The Profit-Value Disconnect
Let’s fix this before we get permanently deprioritized.
Priorities Matter
As a product manager for over two decades, I’ve made countless decisions about feature prioritization. While we discuss many factors—short-term versus long-term growth, customer retention versus acquisition, end-user needs versus buyer requirements—one factor ultimately trumps all others: profit. Products succeed when they generate revenue. Product managers who increase revenue advance; those who don’t teach :).
This profit imperative is so fundamental to business that we rarely question it directly. Instead, we debate instrumental goals, uncertain which levers will most effectively drive financial growth. But in an era of accelerating machine intelligence, we need to confront a difficult truth: the gap between profit generation and human value creation is widening, and AI threatens to expand this chasm exponentially.
A Personal Case-Study
Allow me to illustrate with a personal example. I teach adults about machine learning—how it works, practical applications, and societal implications. According to course reviews, I’m good at this, and I work hard to improve.
When planning how to invest my time, I face an unfortunate choice. Activities that would genuinely benefit my students—developing new materials, designing better experiments, writing comprehensive guides, conducting and publishing research—have no impact on my income. Conversely, activities that drive revenue—search engine optimization, creating attention-grabbing social media content, recycling existing curriculum rather than updating it—provide little additional value to my students.
My situation isn’t unique. Throughout our economy, the correlation between revenue-generating activities and value-creating activities has weakened considerably:
- Approximately 2.5% of U.S. GDP goes to advertising, with research from the Journal of Consumer Research indicating that the majority serves to manipulate rather than inform consumers.
- According to JAMA, pharmaceutical companies spend 19% of revenue on marketing compared to 16% on research and development—prioritizing selling existing drugs over developing better ones.
- A 2019 study in Health Affairs found that U.S. healthcare administrative costs consume 8.2% of healthcare expenditures versus 2.7% in Canada’s single-payer system—a difference that represents hundreds of billions in spending that doesn’t improve health outcomes.
- Federal Reserve data shows the financial sector has grown from 2-3% of GDP in the 1950s to 7-8% today, with most growth coming from trading existing assets rather than funding new productive enterprises.
- Bureau of Labor Statistics data demonstrates that while U.S. worker productivity has risen by approximately 62% since the 1970s, real median wages have increased by only about 17%.
Machine Learning: Optimization Optimized
A colleague recently reminded me that optimizing for a single value is easier than balancing multiple objectives. This observation cuts to the heart of the challenge we face with AI. Machine learning excels at optimization—continuously refining parameters to maximize a specific, measurable outcome. Anything that doesn’t directly contribute to that outcome gets systematically eliminated.
Business itself already functions as “an algorithm optimizing for profit,” as Berkeley professor and AI pioneer Stuart Russell aptly described. For decades, corporations have deployed machine learning to optimize business models toward financial returns, neatly coinciding with the aforementioned productivity-wage gap.
What happens when we unleash superintelligent AI—built on trillions of dollars in speculative investment—to maximize returns on that investment? The already troubling divergence between profit generation and human benefit is likely to accelerate beyond our capacity to course-correct.
Alternative Paths Forward
Some organizations have demonstrated that alternative models are viable. Benefit Corporations legally commit to positive impact alongside profit. Platform cooperatives like Stocksy United distribute value more equitably among contributors. Organizations like the Mozilla Foundation develop technology explicitly for public benefit.
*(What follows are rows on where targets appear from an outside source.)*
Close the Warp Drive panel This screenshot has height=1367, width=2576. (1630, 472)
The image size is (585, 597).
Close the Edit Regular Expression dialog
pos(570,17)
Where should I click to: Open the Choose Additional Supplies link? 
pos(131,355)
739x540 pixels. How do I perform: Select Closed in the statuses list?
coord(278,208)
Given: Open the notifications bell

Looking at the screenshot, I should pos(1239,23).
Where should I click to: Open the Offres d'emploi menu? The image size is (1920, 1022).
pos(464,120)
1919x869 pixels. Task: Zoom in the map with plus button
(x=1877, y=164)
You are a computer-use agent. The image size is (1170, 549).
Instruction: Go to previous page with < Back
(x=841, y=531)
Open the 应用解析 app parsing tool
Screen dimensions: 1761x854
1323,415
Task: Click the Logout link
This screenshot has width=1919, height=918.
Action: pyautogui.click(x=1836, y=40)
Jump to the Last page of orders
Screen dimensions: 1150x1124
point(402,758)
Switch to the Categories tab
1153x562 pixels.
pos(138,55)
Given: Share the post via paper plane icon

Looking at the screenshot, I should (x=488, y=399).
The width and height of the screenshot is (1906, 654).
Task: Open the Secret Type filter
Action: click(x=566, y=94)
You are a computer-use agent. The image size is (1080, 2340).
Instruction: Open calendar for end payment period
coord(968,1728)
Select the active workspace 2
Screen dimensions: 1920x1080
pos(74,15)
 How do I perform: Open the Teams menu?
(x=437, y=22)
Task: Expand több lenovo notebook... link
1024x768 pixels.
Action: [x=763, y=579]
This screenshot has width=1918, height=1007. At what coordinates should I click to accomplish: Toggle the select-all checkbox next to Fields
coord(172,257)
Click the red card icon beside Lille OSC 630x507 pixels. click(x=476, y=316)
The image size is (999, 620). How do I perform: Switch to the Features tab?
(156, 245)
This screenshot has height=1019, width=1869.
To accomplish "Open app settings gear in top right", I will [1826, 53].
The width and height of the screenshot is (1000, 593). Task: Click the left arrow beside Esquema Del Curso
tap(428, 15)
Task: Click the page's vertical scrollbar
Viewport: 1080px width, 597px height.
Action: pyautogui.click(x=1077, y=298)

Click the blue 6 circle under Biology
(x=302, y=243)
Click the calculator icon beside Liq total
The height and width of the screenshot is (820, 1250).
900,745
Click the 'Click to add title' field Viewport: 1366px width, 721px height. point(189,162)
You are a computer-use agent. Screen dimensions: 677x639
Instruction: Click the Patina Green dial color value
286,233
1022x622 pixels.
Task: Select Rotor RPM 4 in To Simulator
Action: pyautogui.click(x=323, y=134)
These examples remain outliers, but they illustrate that we can design systems that align financial incentives with human wellbeing—if we choose to.
Reimagining Our Fundamental Assumptions
Machine intelligence represents an unprecedented resource—built upon centuries of shared human intellectual achievement. We stand at a pivotal moment: we can harness this technology to optimize ever more aggressively for profit extraction, or we can deploy it to enhance human flourishing for everyone.
The latter won’t happen automatically. It requires intentional redesign of economic incentives, corporate structures, and regulatory frameworks. Most urgently, it demands that we question core assumptions about what business is for and how success should be measured.
This isn’t naive idealism—it’s pragmatism. A system that increasingly disconnects wealth creation from value creation will eventually collapse. As AI accelerates this disconnect, reconsidering our fundamental assumptions becomes not just morally necessary but practically essential.
The truly naive position would be expecting different outcomes while maintaining the same incentive structures. The smart move—even if it risks appearing radical—is to redesign those incentives before superintelligent optimization makes that task impossible.